Once there was peace in the galaxy. Then, for presumably bizarre reasons known only to him, an evil intergalactic goblin named Grim Squidge stole all the stars from the sky with a vacuum cleaner-nosed spaceship, sealed them in glass spheres and scattered them far and wide across distant planets, threatening the very infrastructure of spacetime.
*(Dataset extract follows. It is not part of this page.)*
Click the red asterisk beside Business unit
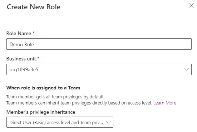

On a space station far out in the distant reaches of galactic space, Tinhead, the metallic Guardian of the Edge of the Universe, picked up a distress signal from an unknown friend of the stars. If there's one thing Tinhead cannot resist, it is a cry for help. Arming his head-mounted ball bearing gun, he rushed to the stars' rescue...

References

  1. ^ "TinHead (1993) Genesis credits". MobyGames. 2006-01-22. Retrieved 2013-02-12.
  2. ^ "Tinhead - Genesis - IGN". Cheats.ign.com. 1993-08-19. Retrieved 2013-02-12.
  3. ^ "Tinhead". Snes Central. 2009-11-18. Retrieved 2013-02-12.